1. John Singer Sargent was particularly noted for his society portraits; he produced two portraits of Isabella Stewart Gardner, one of which was painted soon after she had suffered a debilitating stroke – she would be dead within two years of that tragic incident. The other was more controversial as it painted her in an iconic – even somewhat religious – light and was initially hidden from public view. Yet Sargent enjoyed painting nature scenes where he could experiment with perspective and brushstrokes; one of his notable works in this genre is Yoho Falls.

2. Rembrandt van Rijn was particularly noted for his self-portraits, as he produced over eighty of them. He enjoyed experimenting with colors, perspectives and shading in producing that series of works. In one of his earliest efforts, he presented himself in a rather confident manner – this was probably intended to attract the attention of prospective patrons. The feathered hat and gold chain that he wore for this work accentuated its dignified atmosphere.
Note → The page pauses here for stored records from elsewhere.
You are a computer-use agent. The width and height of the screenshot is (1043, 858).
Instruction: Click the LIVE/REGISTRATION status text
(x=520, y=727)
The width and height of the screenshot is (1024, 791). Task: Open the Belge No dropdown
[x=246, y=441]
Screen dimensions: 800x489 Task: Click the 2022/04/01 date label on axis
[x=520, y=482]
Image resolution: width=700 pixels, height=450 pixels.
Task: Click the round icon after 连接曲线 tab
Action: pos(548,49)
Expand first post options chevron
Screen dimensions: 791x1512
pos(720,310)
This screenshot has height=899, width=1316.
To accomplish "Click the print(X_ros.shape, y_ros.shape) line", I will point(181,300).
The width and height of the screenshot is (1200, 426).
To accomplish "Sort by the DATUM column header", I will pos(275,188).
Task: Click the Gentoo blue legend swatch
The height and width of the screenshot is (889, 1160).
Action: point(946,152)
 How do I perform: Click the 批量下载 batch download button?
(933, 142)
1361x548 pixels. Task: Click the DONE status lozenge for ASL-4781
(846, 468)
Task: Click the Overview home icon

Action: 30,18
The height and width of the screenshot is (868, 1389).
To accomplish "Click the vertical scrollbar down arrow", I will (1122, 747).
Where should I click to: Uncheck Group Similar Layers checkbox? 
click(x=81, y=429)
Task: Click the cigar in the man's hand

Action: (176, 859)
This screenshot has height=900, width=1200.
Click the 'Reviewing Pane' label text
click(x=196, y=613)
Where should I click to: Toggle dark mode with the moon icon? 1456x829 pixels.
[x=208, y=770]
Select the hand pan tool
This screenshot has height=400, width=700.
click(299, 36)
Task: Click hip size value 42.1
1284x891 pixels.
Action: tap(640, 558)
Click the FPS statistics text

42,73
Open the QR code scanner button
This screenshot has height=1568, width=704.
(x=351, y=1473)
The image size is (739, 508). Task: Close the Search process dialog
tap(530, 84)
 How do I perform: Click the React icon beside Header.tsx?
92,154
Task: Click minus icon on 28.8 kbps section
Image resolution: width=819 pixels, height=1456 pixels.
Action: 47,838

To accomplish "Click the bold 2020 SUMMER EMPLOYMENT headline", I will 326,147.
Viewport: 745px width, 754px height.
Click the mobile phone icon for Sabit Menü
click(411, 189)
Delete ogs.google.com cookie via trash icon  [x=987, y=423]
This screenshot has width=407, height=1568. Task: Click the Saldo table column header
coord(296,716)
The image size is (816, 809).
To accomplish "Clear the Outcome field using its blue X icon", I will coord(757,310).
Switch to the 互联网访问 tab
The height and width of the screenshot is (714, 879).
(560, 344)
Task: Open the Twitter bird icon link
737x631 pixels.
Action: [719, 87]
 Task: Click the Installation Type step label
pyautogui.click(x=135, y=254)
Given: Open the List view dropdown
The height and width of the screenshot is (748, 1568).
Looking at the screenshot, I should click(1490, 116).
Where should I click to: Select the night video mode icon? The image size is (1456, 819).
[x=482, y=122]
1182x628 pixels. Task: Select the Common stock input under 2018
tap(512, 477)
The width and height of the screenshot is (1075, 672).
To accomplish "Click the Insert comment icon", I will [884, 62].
3. In Sandro Botticelli’s Virgin and Child with an Angel, the wheat and grapes are probably meant to foreshadow the Eucharist, which was instituted by Christ at the Last Supper to serve as a reminder of His sacrifice for the sins of mankind. This painting shows Mary carefully picking some of the wheat, which may have been designed to show that she understood its significance. Interestingly, the infant Christ is holding up his right hand as if He were in a teaching position.

4. St. Martin of Tours is most noted for the following – possibly fictional – account. One day, while wearing his military cloak, he met a shivering beggar. He quickly cut his cloak in half and gave one half to the beggar. That evening, he had a vision where Christ appeared, wearing the half-cloak that he had given to the beggar. Christ then blessed him, triggering the series of events that led to his becoming the bishop of Tours.

5. The legend of Lucretia begins with her being raped by the son of Lucius Tarquinius Superbus, who was the king of Rome. Due to her chastity and overwhelming shame, she committed suicide after this abominable act. Her death shocked the people of Rome, and Lucius Junius Brutus seized this opportunity to rally opposition to the king; after overthrowing the monarchy he established the Roman Republic.

The museum contained many interesting pieces of art, including The Rape of Europa by Titian, Portrait of Thomas Howard, 2nd Earl of Arundel by Peter Paul Rubens and El Jaleo by John Singer Sargent. I also enjoyed contemplating Gardner’s experimentation with lighting, furniture placement, and juxtaposition of art forms from diverse genres.

I don’t have any quibbles at this time.

Overall I enjoyed my time at the museum, and I would definitely recommend it to art connoisseurs and fans of history.